Not far out of the station, the driver turned down a darkened side street, away from the main road. A sudden pang of concern came over Don’s face, and he whispered to me, “I hope this isn’t a set up.”
I listened as the two Ecuadorians spoke in Spanish in the front seat. Even with my poor Spanish skills, what I heard was totally appropriate conversation for getting us where we were going. They talked about the best route, the time the drive would take, and where in San Vicente we were headed. More than just their words, though, I read their tone as very relaxed and free of tension. Not the sort of timbre I would expect from two people plotting an imminent robbery or kidnapping. I conveyed my impressions to Don, and we went with our guts. The driver pulled to a stop at the woman’s home, and she grabbed her bags and disappeared behind the front door. To my surprise, she popped back out of the house not a minute later, and got back in the cab. She insisted on riding along to make sure we got to our destination safely!

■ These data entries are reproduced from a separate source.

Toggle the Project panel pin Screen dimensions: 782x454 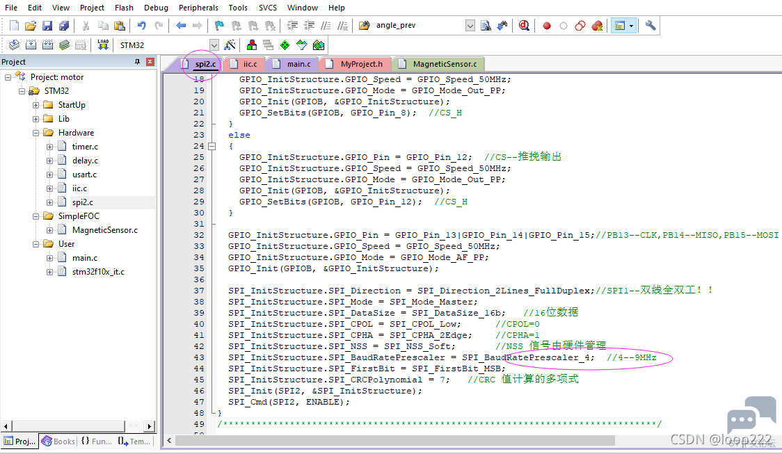137,61
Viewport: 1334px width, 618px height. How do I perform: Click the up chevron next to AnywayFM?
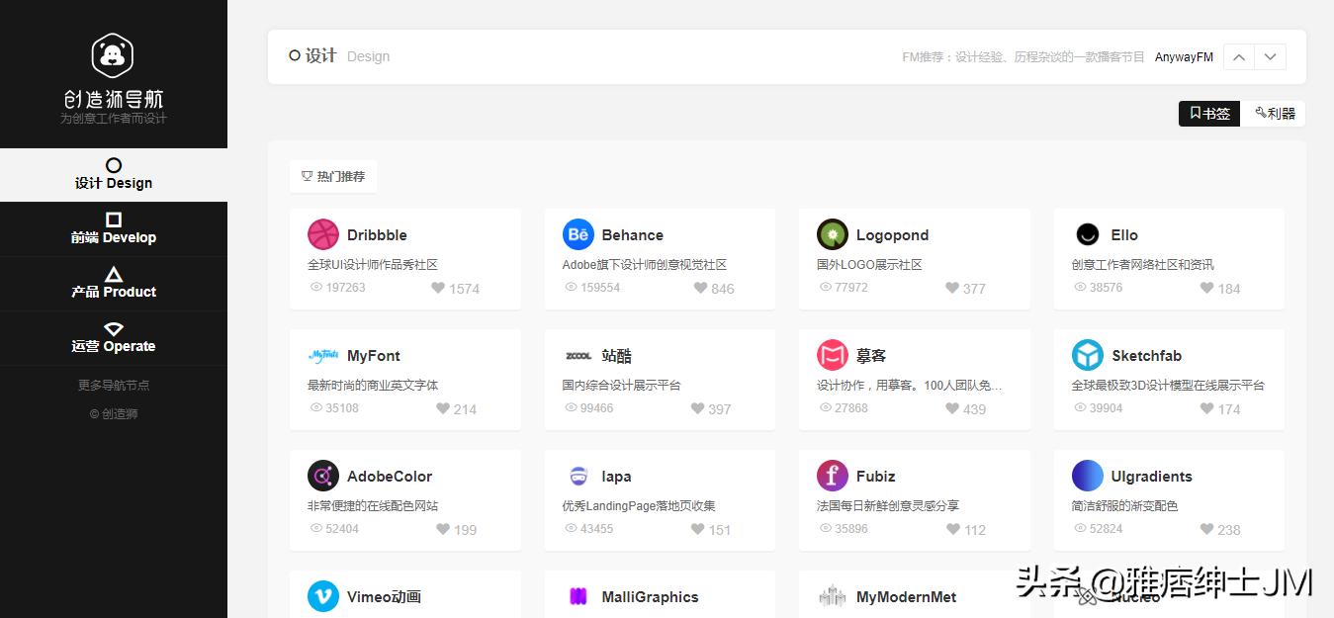coord(1238,56)
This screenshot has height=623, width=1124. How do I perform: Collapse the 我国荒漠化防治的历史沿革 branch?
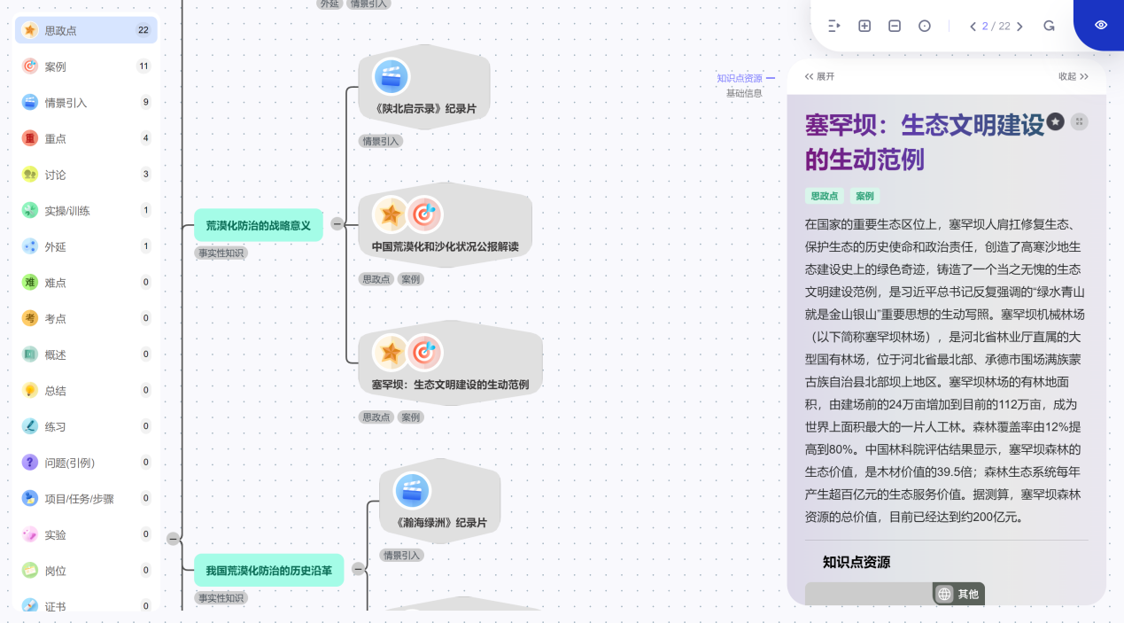pyautogui.click(x=358, y=569)
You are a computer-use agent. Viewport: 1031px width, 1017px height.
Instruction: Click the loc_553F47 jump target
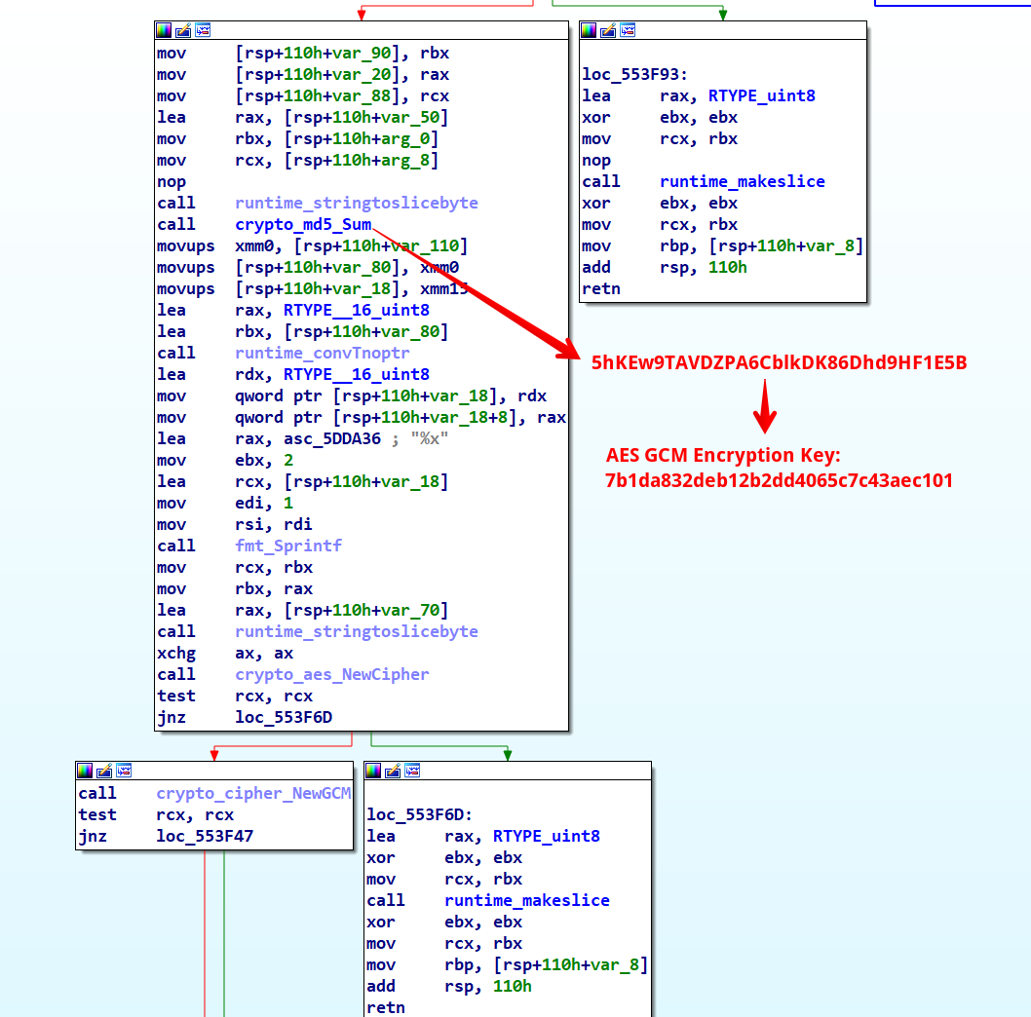[x=205, y=837]
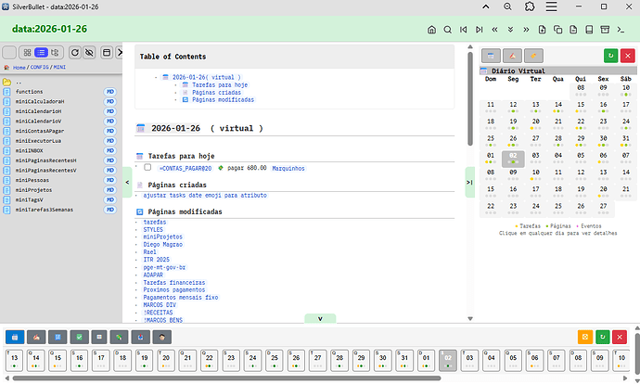The width and height of the screenshot is (640, 384).
Task: Click the green down-chevron above the bottom panel
Action: (320, 318)
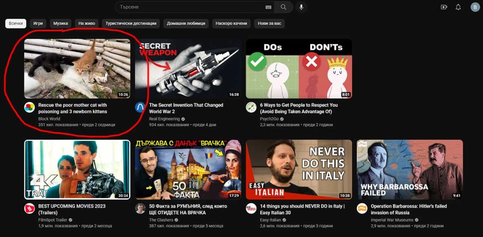Click the search magnifier button
Viewport: 483px width, 237px height.
click(283, 7)
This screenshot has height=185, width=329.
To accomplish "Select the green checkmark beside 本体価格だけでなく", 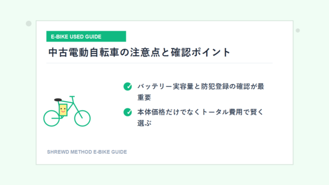I will tap(127, 112).
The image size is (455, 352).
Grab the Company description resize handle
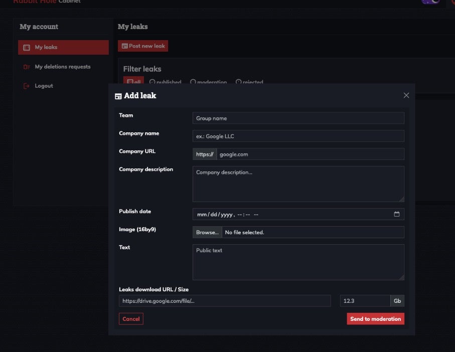click(x=401, y=199)
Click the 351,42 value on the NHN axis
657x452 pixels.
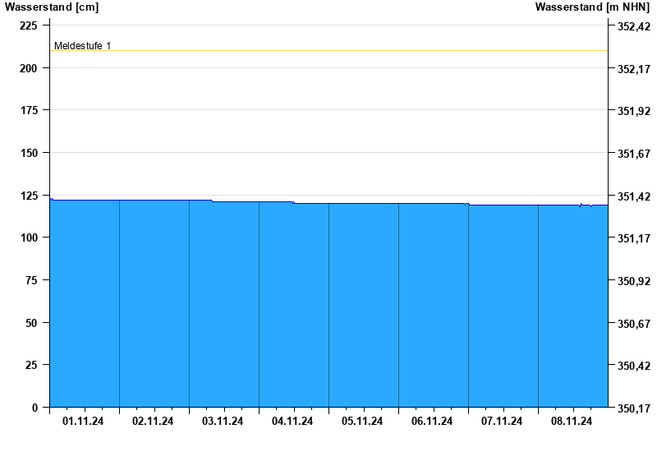(x=633, y=196)
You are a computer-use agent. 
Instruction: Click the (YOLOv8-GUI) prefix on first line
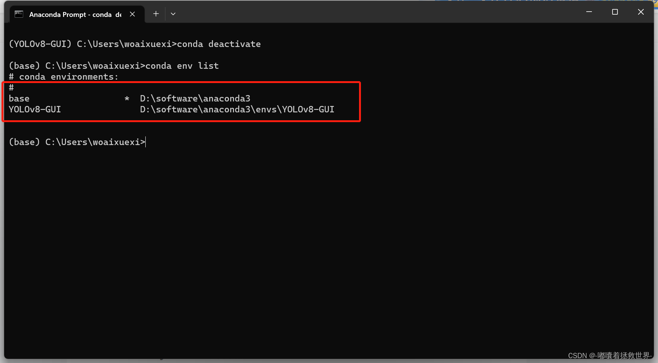(x=40, y=44)
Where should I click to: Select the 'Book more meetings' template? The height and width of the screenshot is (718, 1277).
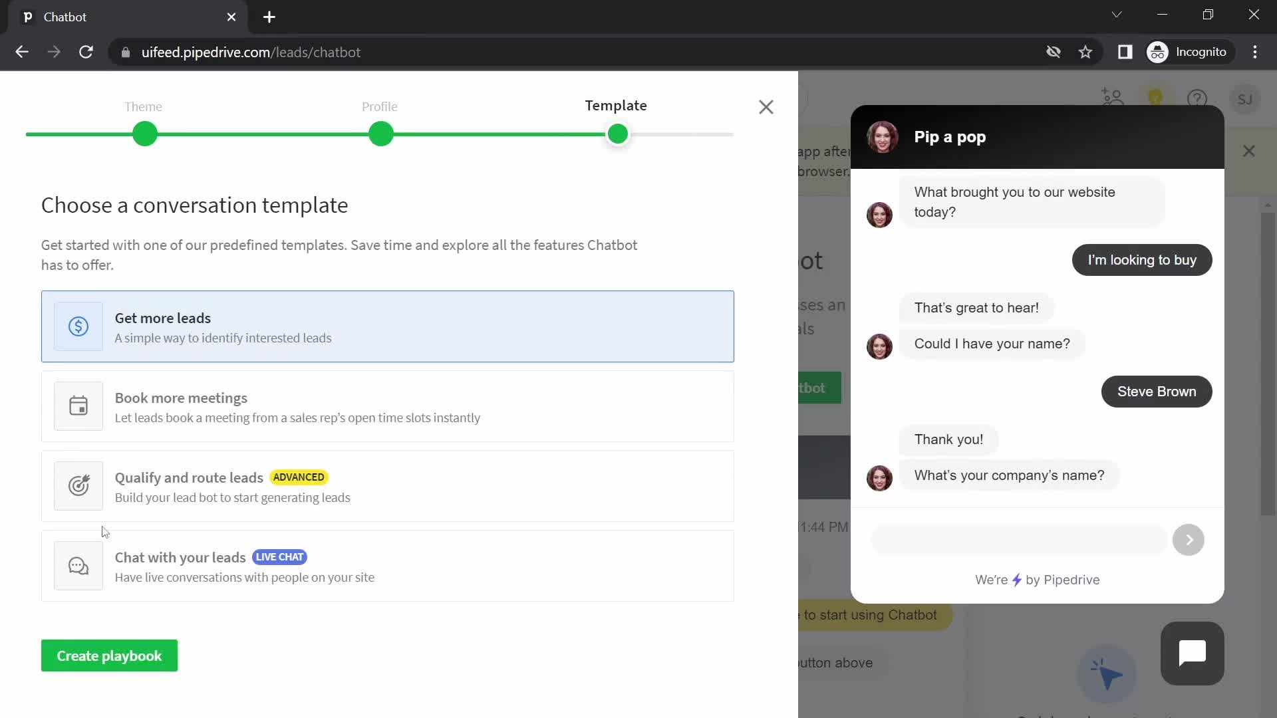[x=388, y=407]
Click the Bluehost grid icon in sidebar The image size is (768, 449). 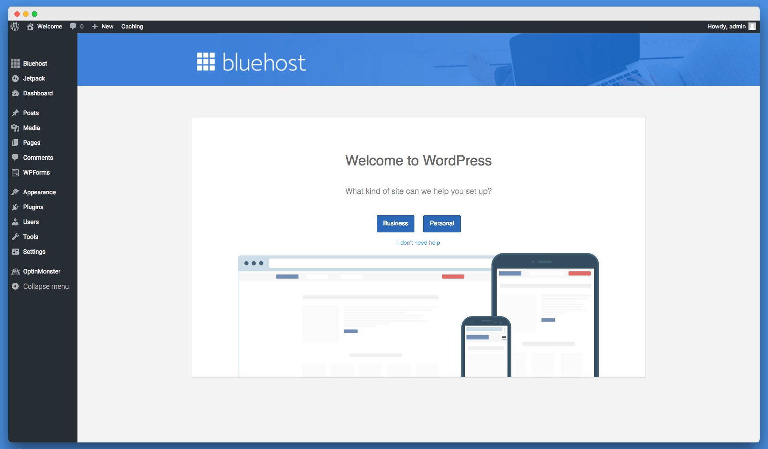click(15, 63)

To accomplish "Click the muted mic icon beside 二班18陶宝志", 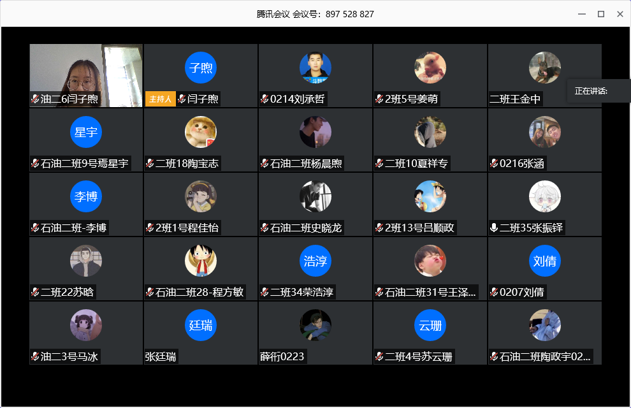I will [x=150, y=163].
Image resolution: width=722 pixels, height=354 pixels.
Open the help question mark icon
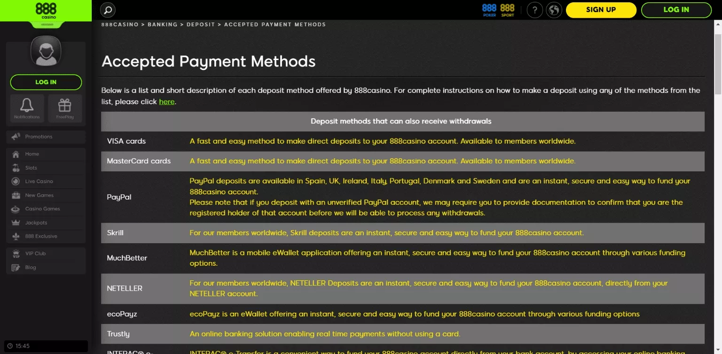[535, 10]
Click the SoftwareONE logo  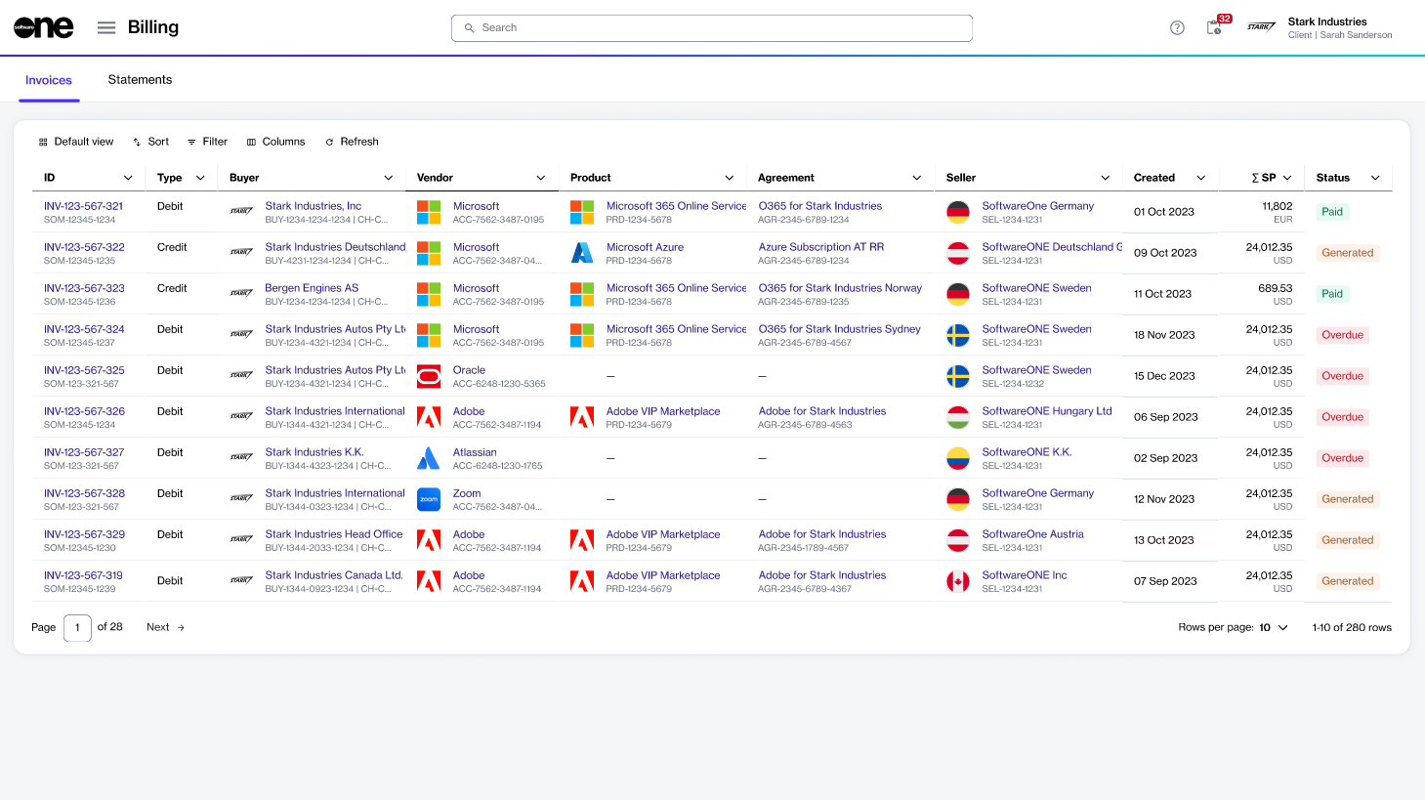coord(44,27)
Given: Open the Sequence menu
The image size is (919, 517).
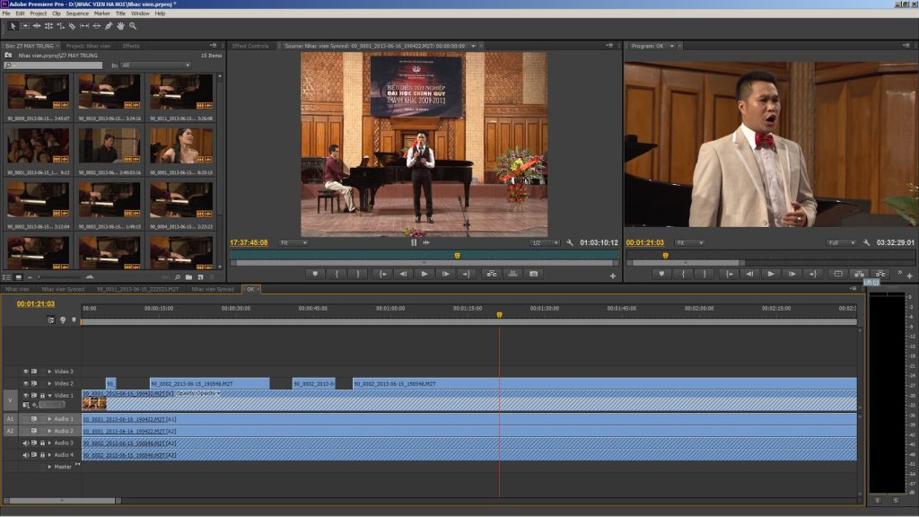Looking at the screenshot, I should tap(77, 13).
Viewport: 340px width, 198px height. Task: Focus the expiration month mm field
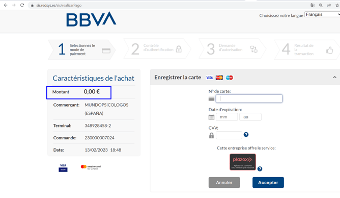point(226,117)
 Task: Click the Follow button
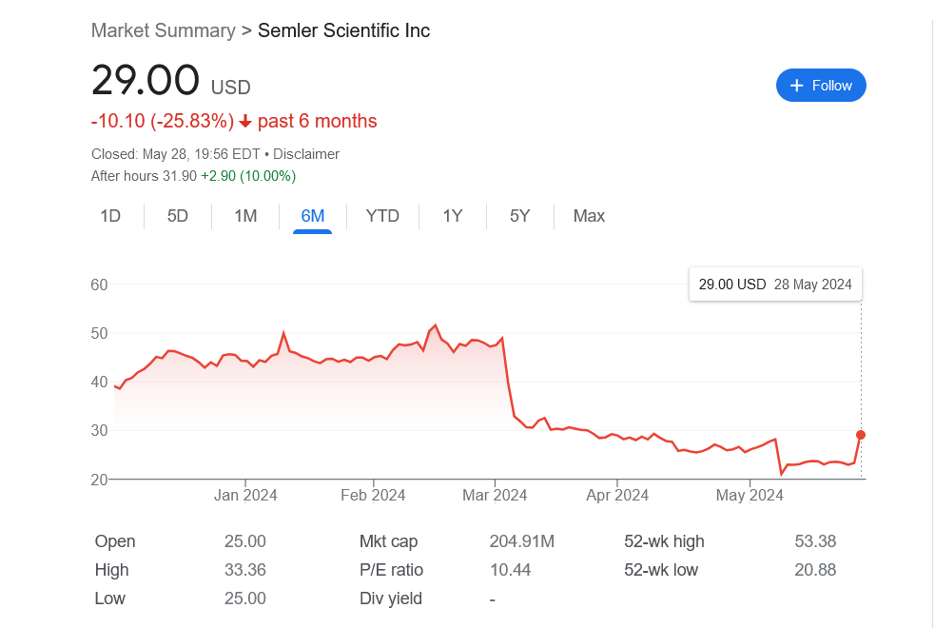pyautogui.click(x=821, y=86)
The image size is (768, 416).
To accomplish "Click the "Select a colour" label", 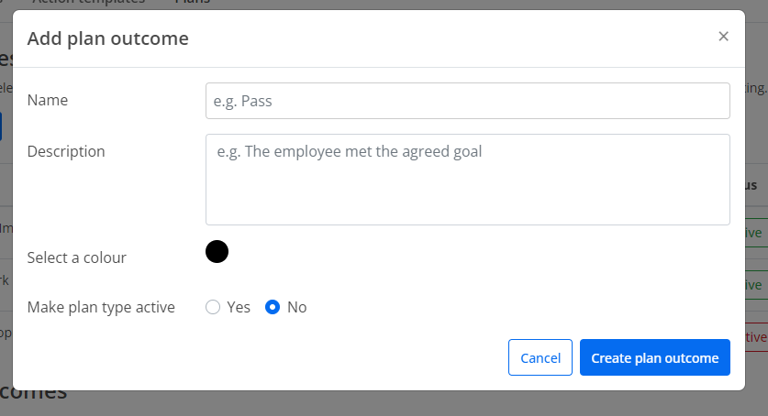I will (x=77, y=257).
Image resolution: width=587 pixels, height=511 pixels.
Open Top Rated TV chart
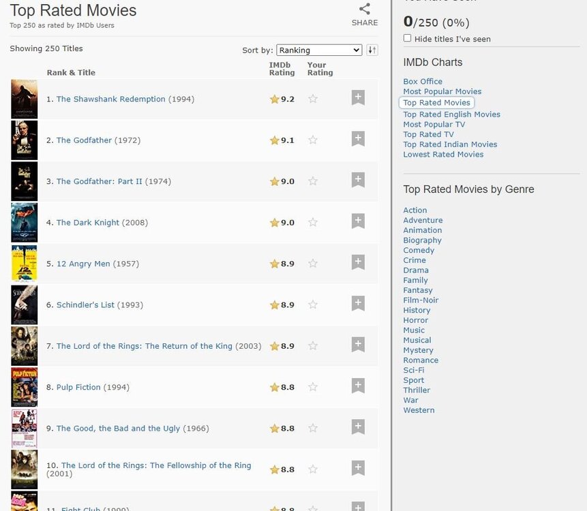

Could things have gone disastrously wrong? Could my radar have been faulty all along? Did we put ourselves in less than ideal circumstances by our own lack of planning and willingness to trust? Yes, yes, and yes. But sure enough, the drive was pleasant and uneventful, and we made it home safe and sound, and several hours sooner than we would have if we had ridden all the way to Manta.
I am not recommending a cavalier approach to personal safety, nor denying that we benefitted from a certain amount of luck in this instance. What I do hope to communicate is that the white-knuckle, generalized anxiety about Ecuadorians is not justified by the facts on the ground. In my experience, Ecuador is not a land of violent criminals, ready to pounce on any Gringo in their sights. In fact, I have found them to be honest and generous almost to a fault – insisting I take back that extra quarter I overpaid at the vegetable market, rushing to hand Don back the wallet he dropped on the sidewalk, and even returning a diamond ring I inadvertently left in a vulnerable spot! If any of these incidents had turned out differently, we would have had ourselves largely to blame. What they demonstrate, I hope, is that this is not a place where even the slightest miscalculation or momentary lapse of judgment is bound to end in disaster.
Oh, yeah, and that you needn’t be terrified of yellow cabs.